VIRGINIA Woolf expert and University of Brighton's college of arts and humanities academic Dr Theodore Koulouris.

Virginia Woolf lived long periods of her life in Sussex.

She and her husband Leonard Woolf occupied two houses in Sussex: first, Asheham House near Beggingham, which was Woolf’s favourite and which sadly no longer exists, and then Monk’s House, in Rodmell, which they bought in July 1919 at an auction held in the White Hart Hotel in Lewes.

Woolf used to visit, and later drive to, Brighton often.

She once wrote that it was ‘the most beautiful town in the world’ and that she loved wandering through its ‘back streets full of [the] most improper little shops, and past the great bow windows, where the old ladies and their pets were sunning themselves’.

In fact, her activities in Brighton would not ring untrue to the ears of contemporary visitors; in a letter to Sydney Waterlow, she writes: ‘[w]e had a wonderful day at Brighton, hot, noisy, band, pier, ices, buns, prostitutes … old gentlemen, home over the downs, sunset etc’.

That said, and although Brighton was always an escape from ‘monotony’, she didn’t always associate it with ‘good taste’; and if we are to believe her letters, she did not like Hove at all.

Woolf loved to walk; she would routinely ramble through the Sussex countryside to Charleston Manor, her sister Vanessa Bell’s home, which would take anything between two and four hours, even if we factor in that Woolf knew all the short-cuts.

It is important to note that Sussex enabled Woolf to be what she wanted to be: a female novelist in pursuit of a literary form that would capture the ordinary, the quotidian – in her own words, that which cannot be written in ‘a language known to men’.

Indeed, in Sussex she could be where she wanted to be, that is to say, in the middle of things.

To the time-honoured adage of the old Bloomsbury, ‘what exactly do you mean by that’, Woolf’s fiction remains reassuringly puzzling and Sussex had a lot to do with that.

In Rodmell, she was both the famous writer to the villagers and the ‘country-woman’ to her London visitors; she was both one of the London invaders and the ‘snooty local’ who objected to the sale of the land behind her garden to Australian developers; she was both Mrs Woolf, the respectable local employer, and, in the eyes of the local conservatives, the pacifist, the socialist upstart, whose husband had taken to organising Labour Party meetings in 1938.

Woolf also wrote specifically about Sussex.

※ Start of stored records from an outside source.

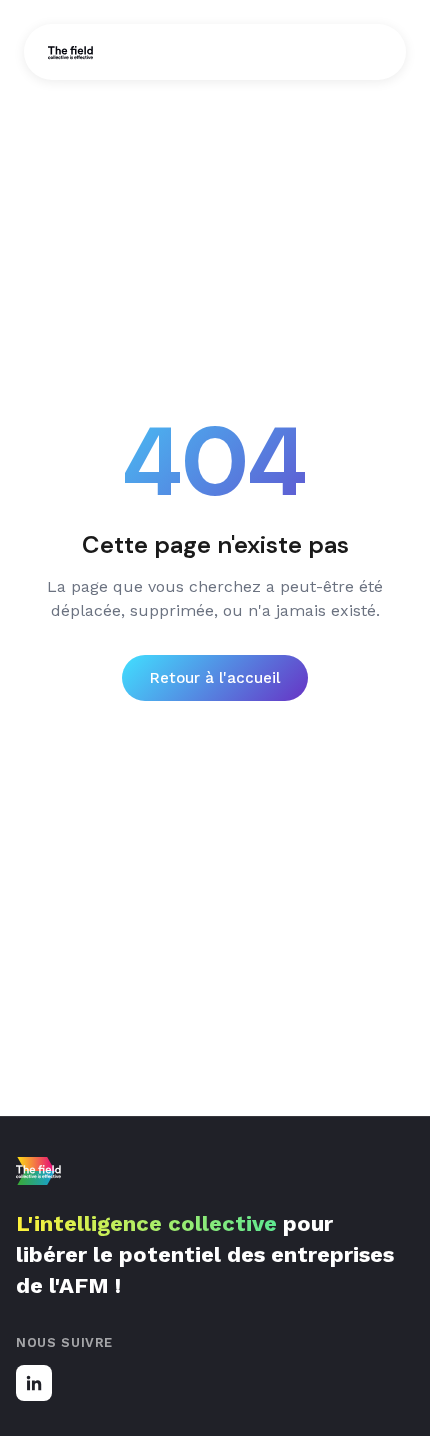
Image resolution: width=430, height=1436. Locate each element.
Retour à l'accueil (215, 678)
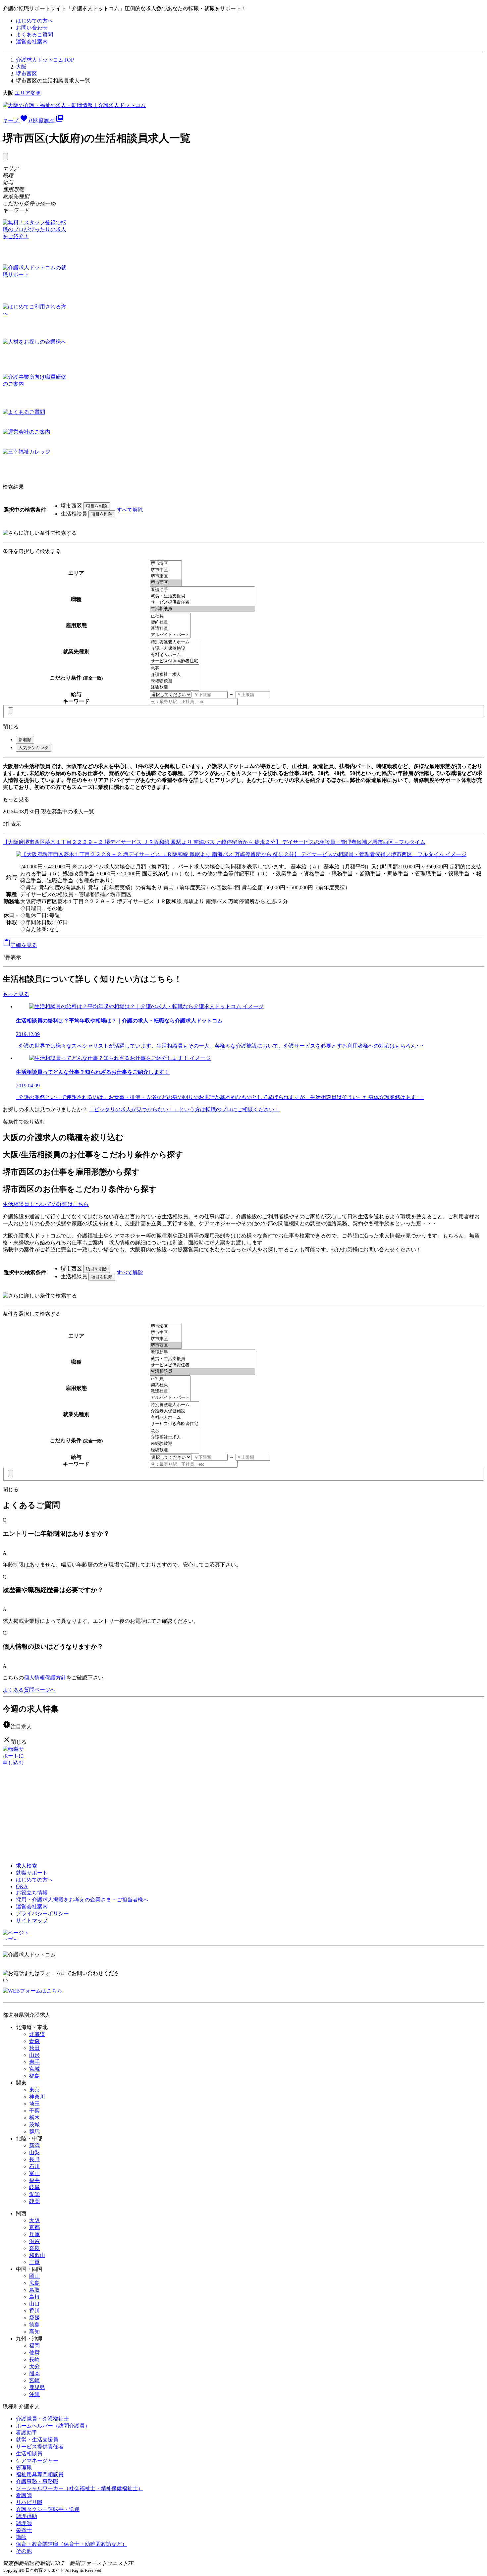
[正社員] (170, 616)
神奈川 (37, 2097)
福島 (34, 2076)
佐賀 (34, 2352)
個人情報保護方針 (45, 1677)
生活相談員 (29, 2453)
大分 (34, 2366)
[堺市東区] (166, 576)
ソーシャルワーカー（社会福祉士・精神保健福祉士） (79, 2488)
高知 (34, 2331)
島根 (34, 2297)
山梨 (34, 2152)
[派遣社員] (170, 629)
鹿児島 (37, 2387)
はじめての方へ (34, 21)
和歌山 (37, 2255)
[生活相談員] (202, 609)
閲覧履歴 (48, 120)
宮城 (34, 2069)
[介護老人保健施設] (174, 648)
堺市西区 (26, 74)
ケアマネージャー (37, 2460)
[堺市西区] (166, 582)
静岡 (34, 2201)
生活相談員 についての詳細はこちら (46, 1204)
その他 (24, 2551)
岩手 (34, 2062)
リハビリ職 (29, 2502)
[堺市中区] (166, 570)
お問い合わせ (32, 27)
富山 (34, 2173)
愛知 (34, 2194)
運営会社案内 (32, 41)
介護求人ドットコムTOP (45, 60)
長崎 (34, 2359)
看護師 (24, 2495)
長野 (34, 2159)
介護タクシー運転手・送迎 (48, 2509)
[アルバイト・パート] (170, 635)
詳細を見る (20, 945)
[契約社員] (170, 622)
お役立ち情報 (32, 1892)
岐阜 (34, 2187)
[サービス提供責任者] (202, 602)
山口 (34, 2304)
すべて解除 (130, 510)
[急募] (174, 668)
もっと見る (16, 799)
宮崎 (34, 2380)
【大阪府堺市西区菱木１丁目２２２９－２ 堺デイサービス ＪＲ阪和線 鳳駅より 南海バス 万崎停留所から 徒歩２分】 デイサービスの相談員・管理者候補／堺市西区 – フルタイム (214, 842)
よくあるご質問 (34, 34)
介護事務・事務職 (37, 2481)
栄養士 (24, 2530)
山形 (34, 2055)
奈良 (34, 2248)
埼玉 (34, 2104)
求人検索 (26, 1866)
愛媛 (34, 2318)
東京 (34, 2090)
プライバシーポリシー (42, 1913)
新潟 (34, 2145)
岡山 (34, 2276)
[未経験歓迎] (174, 681)
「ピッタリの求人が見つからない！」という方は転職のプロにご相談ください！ (184, 1109)
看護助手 (26, 2433)
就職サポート (32, 1873)
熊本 (34, 2373)
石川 (34, 2166)
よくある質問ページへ (29, 1690)
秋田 (34, 2048)
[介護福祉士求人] (174, 675)
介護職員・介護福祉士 (42, 2419)
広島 (34, 2283)
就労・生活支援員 (37, 2439)
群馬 (34, 2131)
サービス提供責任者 (40, 2446)
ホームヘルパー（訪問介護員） (53, 2426)
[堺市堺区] (166, 564)
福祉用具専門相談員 (40, 2474)
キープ (17, 120)
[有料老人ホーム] (174, 655)
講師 (21, 2537)
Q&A (22, 1886)
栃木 (34, 2117)
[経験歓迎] (174, 687)
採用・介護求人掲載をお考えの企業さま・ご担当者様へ (82, 1899)
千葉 (34, 2110)
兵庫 (34, 2234)
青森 (34, 2041)
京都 (34, 2227)
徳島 (34, 2325)
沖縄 (34, 2394)
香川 (34, 2311)
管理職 (24, 2467)
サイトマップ (32, 1920)
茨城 (34, 2124)
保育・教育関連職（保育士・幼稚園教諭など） (71, 2544)
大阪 (21, 67)
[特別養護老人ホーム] (174, 642)
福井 (34, 2180)
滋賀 (34, 2241)
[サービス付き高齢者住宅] (174, 661)
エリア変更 (28, 93)
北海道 (37, 2034)
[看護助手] (202, 590)
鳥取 (34, 2290)
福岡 (34, 2345)
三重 (34, 2262)
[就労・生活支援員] (202, 596)
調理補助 (26, 2516)
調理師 (24, 2523)
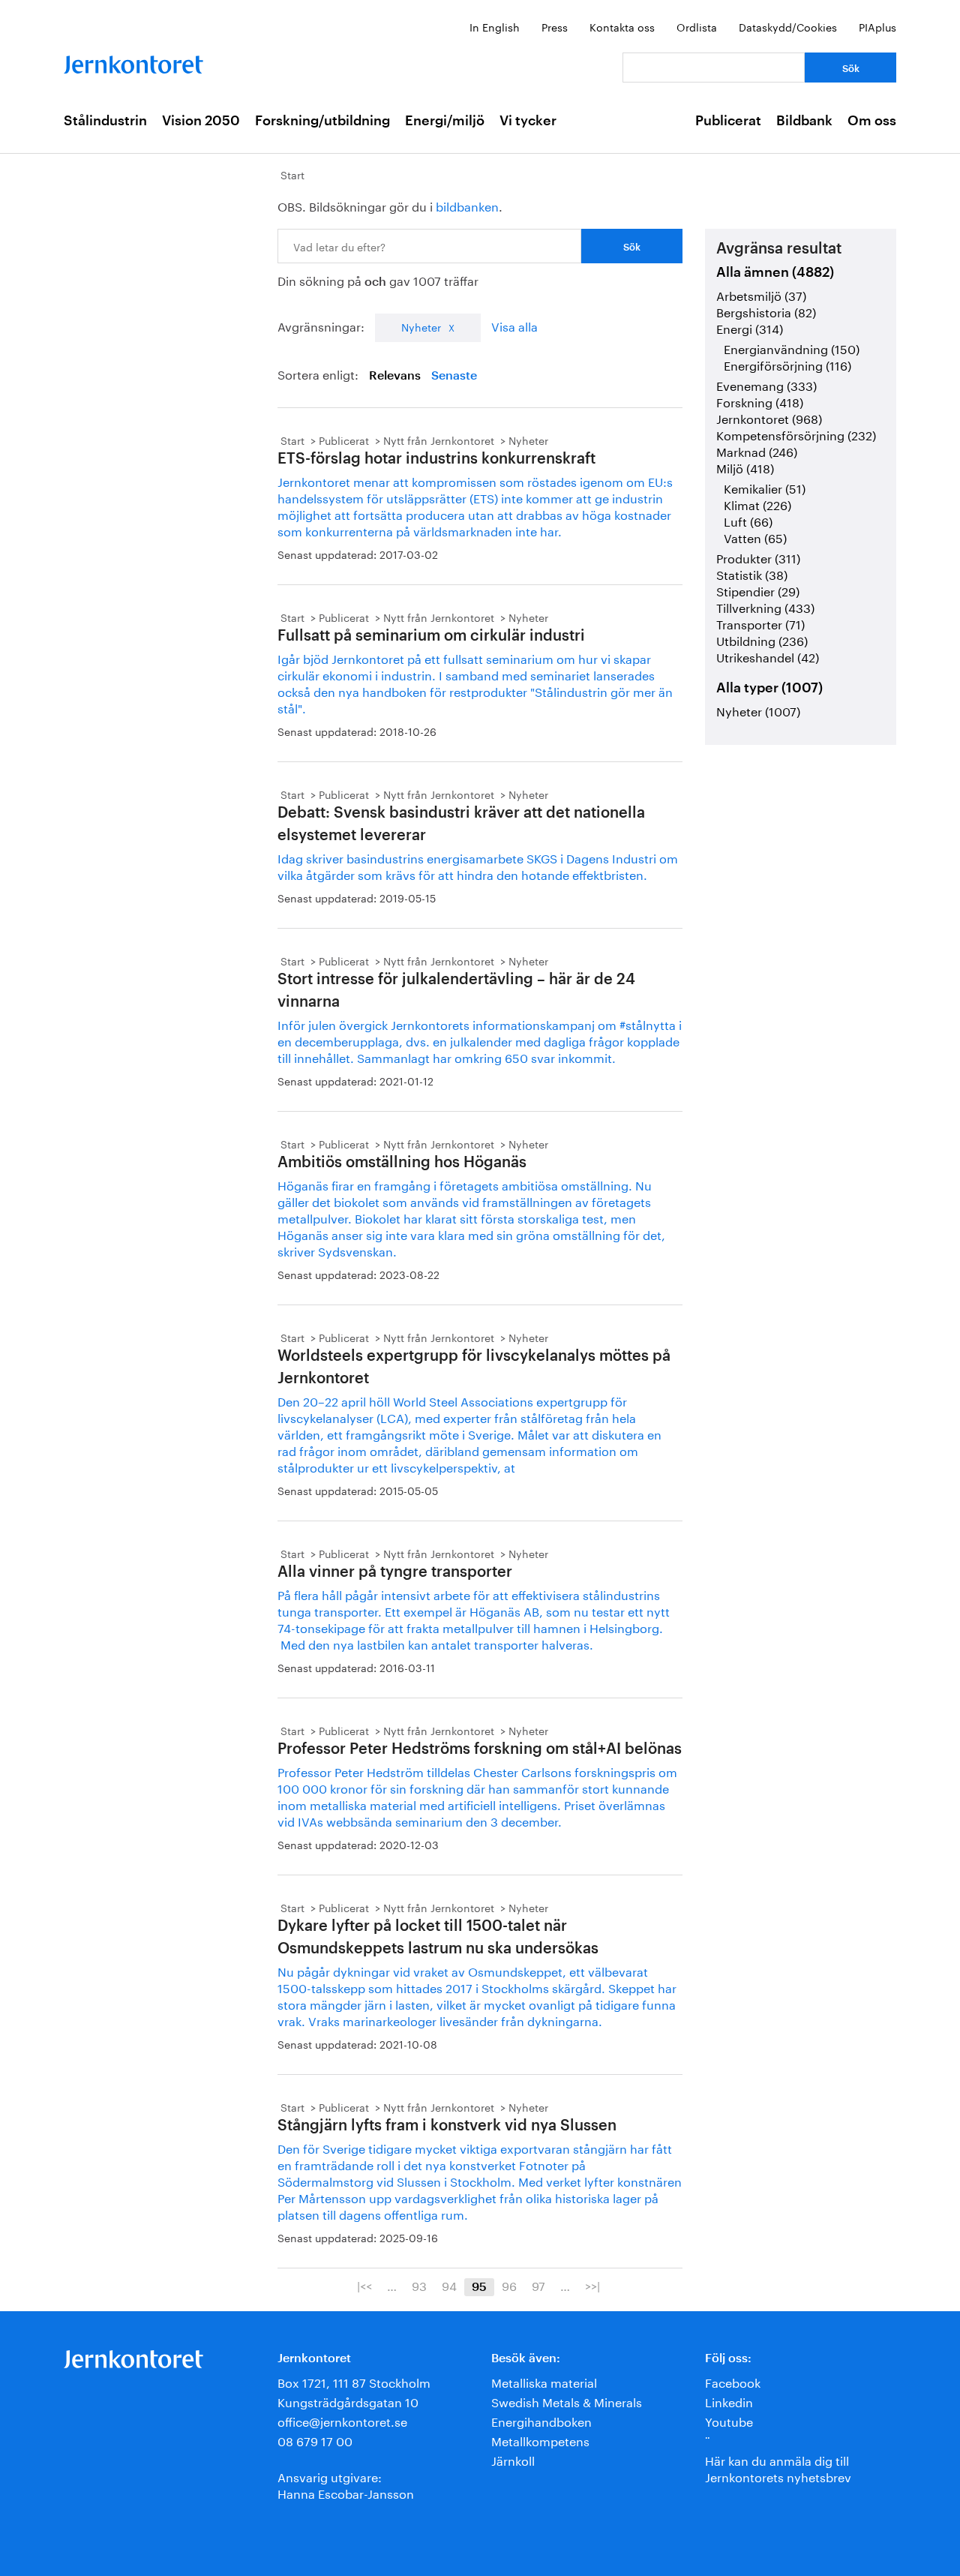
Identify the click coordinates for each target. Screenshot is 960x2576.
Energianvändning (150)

In one of her lesser known essays, ‘Evening over Sussex – Reflections in a Motor Car’ (1927), she writes ‘Evening is kind to Sussex, for Sussex is no longer young, and she is grateful for the veil of evening as an elderly woman is glad when a shade is drawn over a lamp, and only the outline of her face remains’.

Then she goes on to describe how the lines of Sussex are still there, and how they have remained unchanged ‘since William (sic) came over from France’, and how ‘the freckle of red villas on the coast is washed over by a thin lucid lake of brown air, in which they and their redness are drowned’ – ‘It was still too early for lamps; and too early for stars.’

To my mind, Woolf’s Sussex stands for textual mourning; for elegy.

The work she produced in her writing-lodge, in the garden of Monk’s House, is at pains to monumentalise unrecorded human experience, the ‘moments of non-being’, as she famously notes in the autobiographical piece ‘A Sketch of the Past’ (written in Sussex in 1939).

2016 marks the seventy-fifth anniversary of Woolf’s suicide; fearing that she would not recover from yet another bout of depression, she flung herself in the river Ouse on 28 March 1941.

Woolf is, most assuredly, a writer of life; ‘I meant to write about death’, she writes in her diary in 1922, ‘but life came breaking in as usual’.

Mourning for her is not something external to life, but an indivisible part of it.

In so far as it is the nature of writing to outlive its author, the very experience of engaging with it involves an exercise in mourning.

But, as she writes in the closing sentence of The Waves (1931), the author ought to be fearless: ‘I strike spurs into my horse.

Against you I will fling myself, unvanquished and unyielding, O Death’.